Posted by: Deb at December 21, 2004 05:12 PM
No! Please, please don’t use that name. Here in the south there are both redbone and black tick hounds. Don’t ask me the difference. HOWEVER, more particularly, both those names have been used in a pejorative manner to refer to Black/African American men, based on their skin color. Probably most of your audience won’t know that, but if even one black man read your novel….well, I doubt that you would intend to offend. It’s one thing for a black person to call another black person by one of those names, but it’s entirely nuther for a white person to use that term for a human being.
Posted by: asdfg at December 21, 2004 06:51 PM
Ah, blast it! Never hit the post button. You’ll find a big mistake in your words/spelling/whatever. It’s BLUE TICK, not BLACK TICK!
Posted by: asdfg at December 21, 2004 06:56 PM
Raw, meaty, aggressively sexual, dangerous.
Posted by: Pam at December 21, 2004 07:33 PM
Redbone oh no that reminds me of an old retriever dog. Well you did want first impressions.
Posted by: timaru girl nz. at December 21, 2004 07:34 PM
I asked my husband what he thought when he heard the word Redbone – he said “a redneck southerner or sex.”
My mind, however, went straight to the gutter.
Posted by: Lanna Lee Maheux-Quinn at December 21, 2004 08:01 PM
My understanding of the Redbone people is that they were very superstitious, practicing voodoo, and following age old traditions, and “old-wives” tales.
My great-grandmother was Scottish, not Redbone, and one tradition that she handed down was that reading a Bible verse (Ezekiel 16:6) could stop bleeding, keep bees from stinging her husband as he was robbing the hives, etc. If Redbone is a superstitious character, nicknaming him “Zeke” or “Ezekiel” would not be far-fetched at all for Jennet, in my opinion.

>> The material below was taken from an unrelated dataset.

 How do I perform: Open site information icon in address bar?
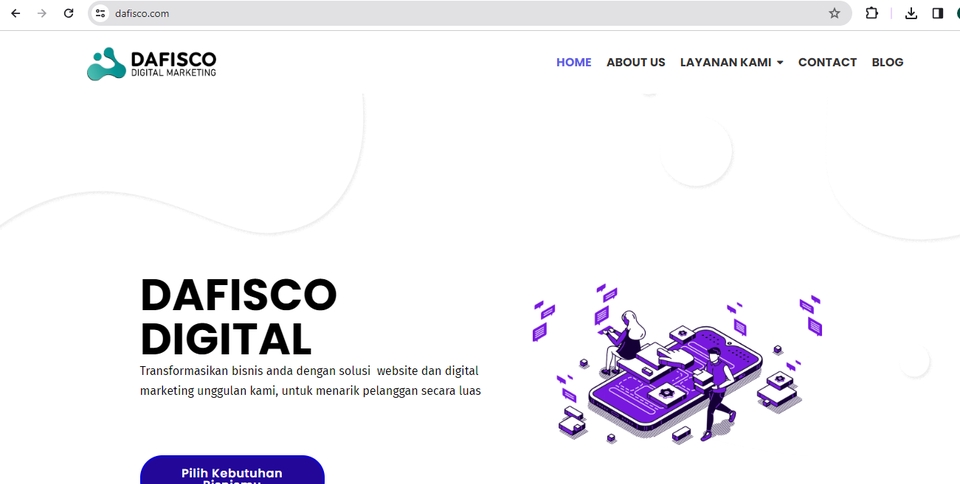[100, 13]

Posted by: Martha at December 22, 2004 06:55 AM
Redbone, yes … of course Leon. But, just maybe this good guy, who knows the Cajun French language should have this unique bayou dialect in his nickname. There are so many wonderful cajun folklore stories rich in cultural diversity. Explore some maps of the bayous and their heritage. Now this was great swamp living!
I hope he speaks to you soon.
From a native of New Orleans, detouring via Virginia, for now.
Jane
Posted by: Jane Jobe at December 22, 2004 11:34 AM
I think of a BBQ restaurant named “Redbones”.

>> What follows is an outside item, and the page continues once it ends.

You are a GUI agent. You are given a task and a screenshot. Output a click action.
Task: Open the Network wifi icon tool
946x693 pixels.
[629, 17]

They have a cool, oldfashioned red truck for making deliveries.
um… here it is: redbones.com
Posted by: Danielle at December 23, 2004 01:29 PM
Sometimes it works if you try translating your words into another language (French, in this case).
For example, Babelfish says ‘Redbone’ is ‘os rouge’.

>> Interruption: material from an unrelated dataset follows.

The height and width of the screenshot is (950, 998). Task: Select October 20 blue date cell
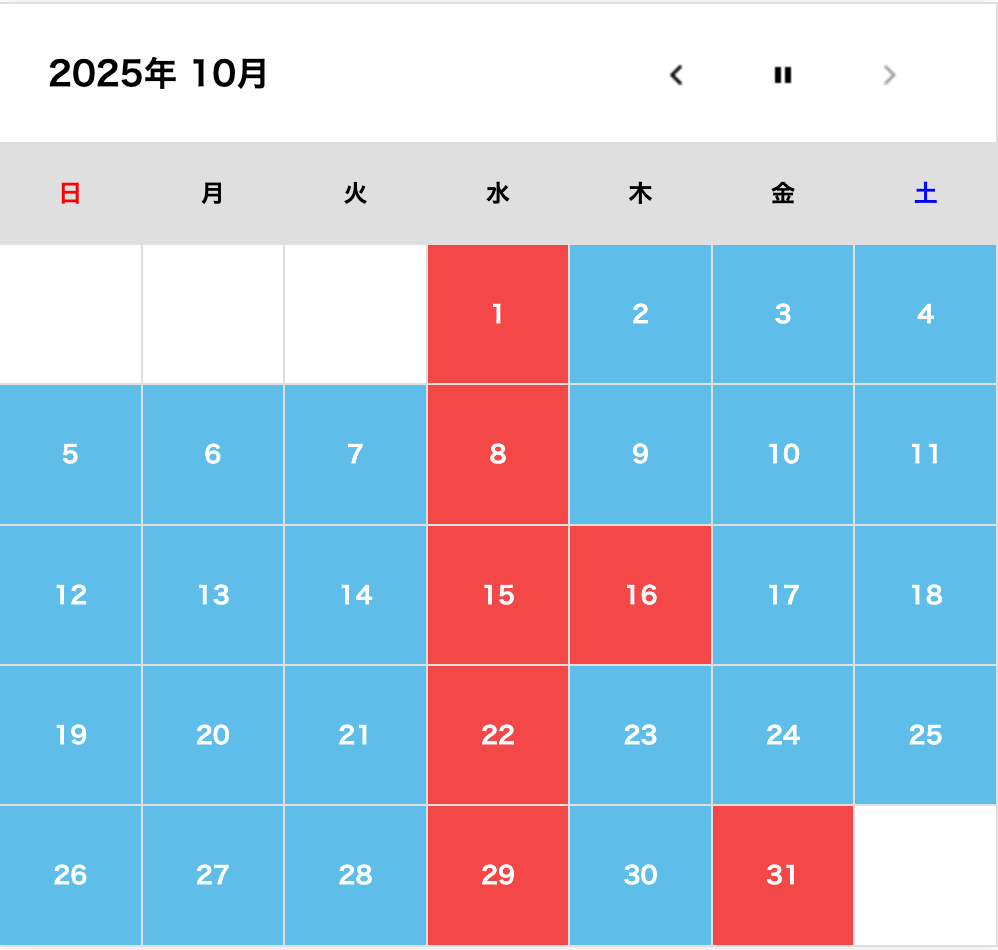[213, 735]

‘Ranger’ is ‘garde forestier.’
Something to play with, anyway.
What is the character’s formal first name, if you don’t mind telling?
Posted by: wordlover at December 23, 2004 02:59 PM
Whew, my only associations were Leon and the hound — but I find: “Used by darker-colored Blacks to refer to Blacks with a very light complexioni” from the “racial slurs database” (which is a pretty good list of Words Not To Use, including a few terms for Italians, btw) http://gyral.blackshell.com/names.html
Posted by: robyn at December 23, 2004 07:08 PM
Redbone?…Santeria!
Posted by: Joyce at December 23, 2004 08:03 PM
In Louisiana, os rouge or red bones were free people of color who were of black and indian ancestry.